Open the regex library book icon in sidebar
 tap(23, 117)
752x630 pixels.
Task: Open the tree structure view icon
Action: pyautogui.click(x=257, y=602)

**PROBLEM DESCRIPTION**:
Count the lines in the entries above that contain the string "icon", matching case exactly, and give only the number.

**RESULT OF THE TASK**:
2